Donald Morgan v. Michael Robinson
881 F.3d 646
8th Cir.2018Background
- Morgan, a Washington County deputy, ran against incumbent Sheriff Robinson in the 2014 primary and publicly criticized department operations (communications/radio systems, morale, K-9 handling).
- Robinson fired Morgan six days after winning the election, citing specific campaign statements as violating department conduct rules.
- Morgan pursued a contractual grievance (lost), then sued under 42 U.S.C. § 1983 for First Amendment retaliation; breach-of-contract claim went to arbitration and Morgan was reinstated.
- Robinson moved for summary judgment based on qualified immunity; the district court denied the motion, finding genuine factual disputes about the public value of Morgan’s speech and workplace disruption.
- The Eighth Circuit affirmed, concluding Morgan’s campaign speech was public concern, Robinson failed to show adequate justification/disruption, and the law clearly barred terminating an employee for such protected political speech absent demonstrable operational disruption.
Issues
| Issue | Plaintiff's Argument | Defendant's Argument | Held |
|---|---|---|---|
| Whether Morgan’s campaign speech was protected First Amendment speech | Morgan: statements were made as a citizen on matters of public concern (campaign context, public-safety issues) | Robinson: speech undermined office efficiency and was not protected because it allegedly harmed operations and morale | Held: Speech was made as a citizen on matters of public concern and thus protected |
| Whether Robinson showed adequate justification to treat Morgan differently from the public (i.e., evidence of workplace disruption) | Morgan: Robinson produced only generalized, vague testimony of "uneasiness" and no concrete disruption | Robinson: termination was justified because speech caused morale problems, undermined trust, and risked operational harmony | Held: Robinson failed to show sufficient, concrete disruption; generalized statements insufficient to justify termination |
| Whether Pickering-Connick balancing was required and, if so, outcome of balance | Morgan: because Robinson offered no adequate justification, no balancing needed; speech wins | Robinson: even if balancing applied, his interest in workplace efficiency outweighed Morgan’s speech rights | Held: No need to apply Pickering-Connick because employer failed initial justification; speech protected |
| Whether Robinson is entitled to qualified immunity for the termination | Morgan: public officials were on notice they cannot fire employees for protected campaign speech absent demonstrated disruption | Robinson: reasonable belief that termination was lawful given alleged workplace harm | Held: Qualified immunity denied — clearly established law forbids firing an employee for protected campaign speech absent demonstrated impact on office efficiency |
Key Cases Cited
- Garcetti v.
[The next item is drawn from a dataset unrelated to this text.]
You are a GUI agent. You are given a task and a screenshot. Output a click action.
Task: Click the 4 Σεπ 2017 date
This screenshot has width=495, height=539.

Ceballos, 547 U.S. 410 (public-employee speech limitation when made pursuant to official duties)
- Connick v. Myers, 461 U.S. 138 (public-concern inquiry; balancing for public-employee speech)
- Pickering v. Board of Education, 391 U.S. 563 (balancing employee speech vs. employer efficiency)
- Burson v. Freeman, 504 U.S. 191 (heightened protection for campaign speech)
- Citizens United v. F.E.C., 558 U.S. 310 (political speech central to First Amendment)
- Ashcroft v. al-Kidd, 563 U.S. 731 (qualified immunity; avoid overly broad statements when defining clearly established law)
- Bearden v. Lemon, 475 F.3d 926 (8th Cir.) (statement that right not to be terminated for protected speech is long established)
- Nord v. Walsh County, 757 F.3d 734 (8th Cir.) (distinguishing campaign speech that was personal/private from public concern)
- Anzaldua v. Northeast Ambulance & Fire Prot. Dist., 793 F.3d 822 (8th Cir.) (evidence of disruption required or present in prior cases)
- Heffernan v. City of Paterson, 136 S. Ct. 1412 (adverse action for political activity violates First Amendment)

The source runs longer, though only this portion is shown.